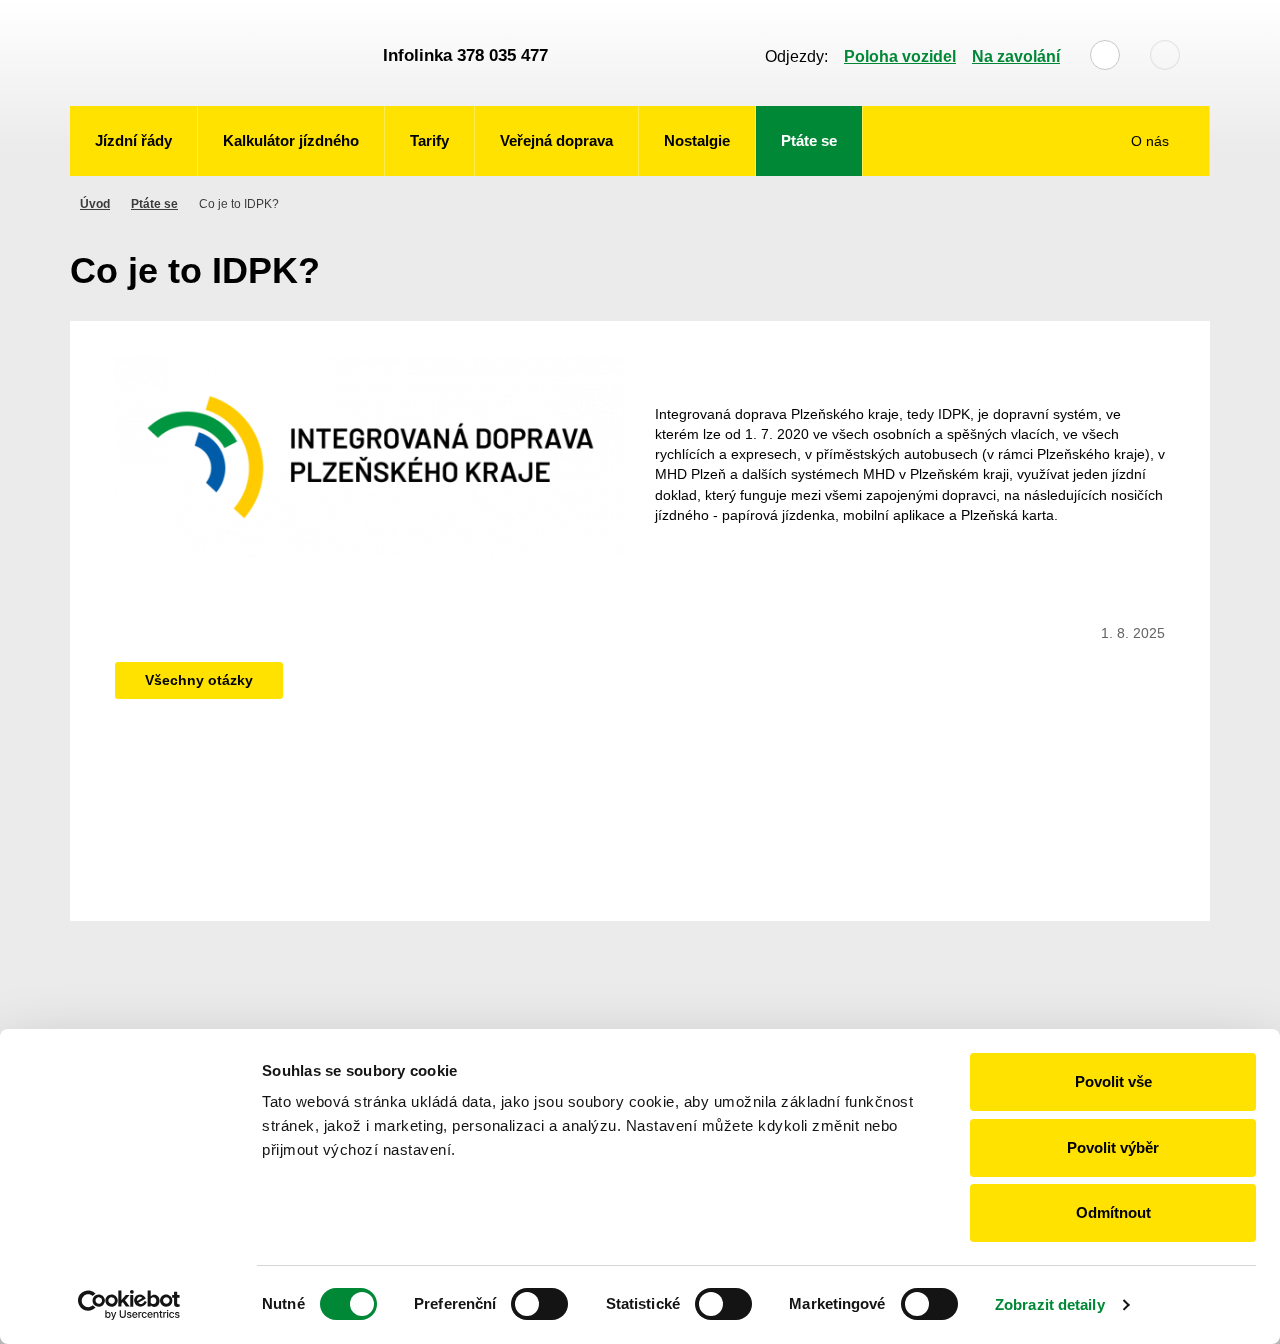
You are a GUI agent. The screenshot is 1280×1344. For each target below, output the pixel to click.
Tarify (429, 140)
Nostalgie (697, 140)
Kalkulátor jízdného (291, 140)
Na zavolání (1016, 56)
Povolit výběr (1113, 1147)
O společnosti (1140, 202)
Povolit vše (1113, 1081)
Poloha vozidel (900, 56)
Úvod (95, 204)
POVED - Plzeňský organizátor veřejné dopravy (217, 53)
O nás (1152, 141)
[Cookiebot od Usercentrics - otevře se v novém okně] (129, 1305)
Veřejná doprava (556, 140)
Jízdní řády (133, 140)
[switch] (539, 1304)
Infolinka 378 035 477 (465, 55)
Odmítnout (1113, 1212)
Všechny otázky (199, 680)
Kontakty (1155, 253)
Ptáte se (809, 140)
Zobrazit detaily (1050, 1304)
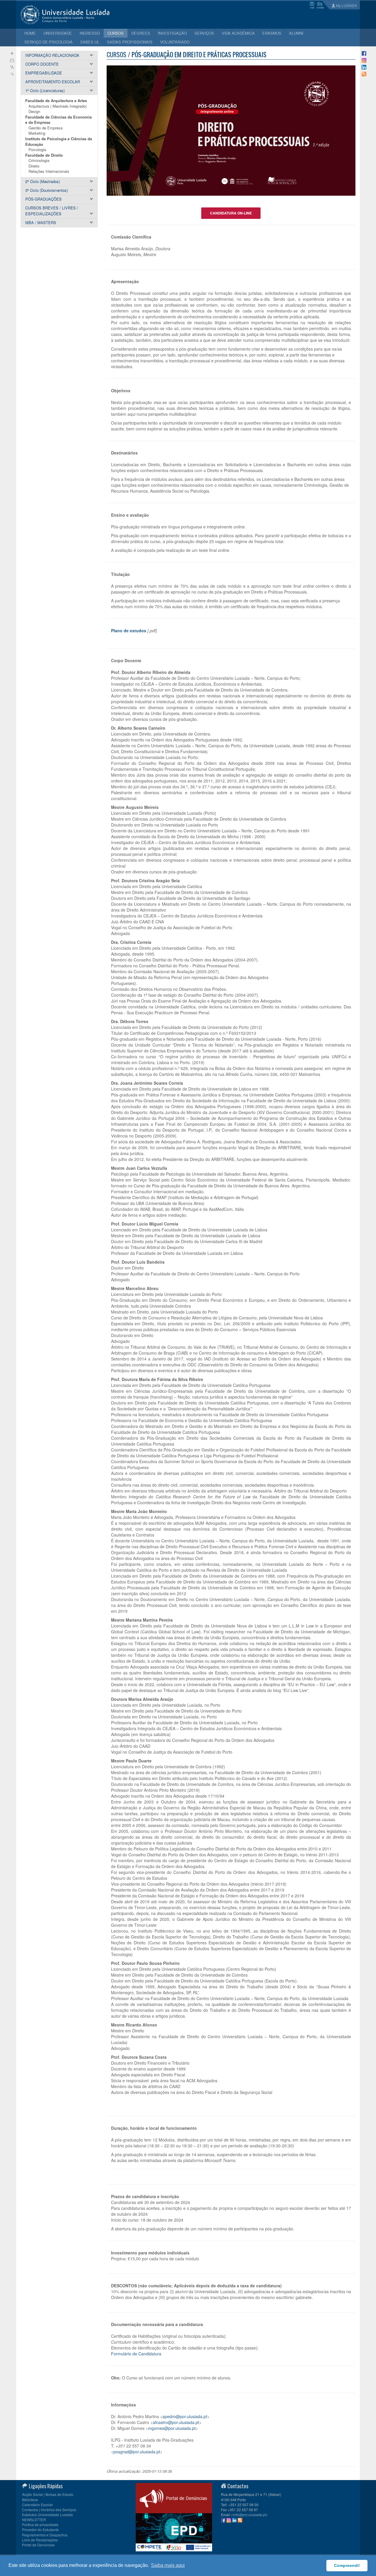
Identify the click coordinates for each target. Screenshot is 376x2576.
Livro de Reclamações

▸ What the exercise asks:
Hand back the records above exactly as they are, pictures excluded.

▸ Written answer:
You are a GUI agent. The screenshot is 1280×1344. For each target below, output the pixel to click.
Tarify (429, 140)
Nostalgie (697, 140)
Kalkulátor jízdného (291, 140)
Na zavolání (1016, 56)
Povolit výběr (1113, 1147)
O společnosti (1140, 202)
Povolit vše (1113, 1081)
Poloha vozidel (900, 56)
Úvod (95, 204)
POVED - Plzeňský organizátor veřejné dopravy (217, 53)
O nás (1152, 141)
[Cookiebot od Usercentrics - otevře se v novém okně] (129, 1305)
Veřejná doprava (556, 140)
Jízdní řády (133, 140)
[switch] (539, 1304)
Infolinka 378 035 477 (465, 55)
Odmítnout (1113, 1212)
Všechny otázky (199, 680)
Kontakty (1155, 253)
Ptáte se (809, 140)
Zobrazit detaily (1050, 1304)
Identify the click coordinates for each target. Screenshot is 376x2576.
Livro de Reclamações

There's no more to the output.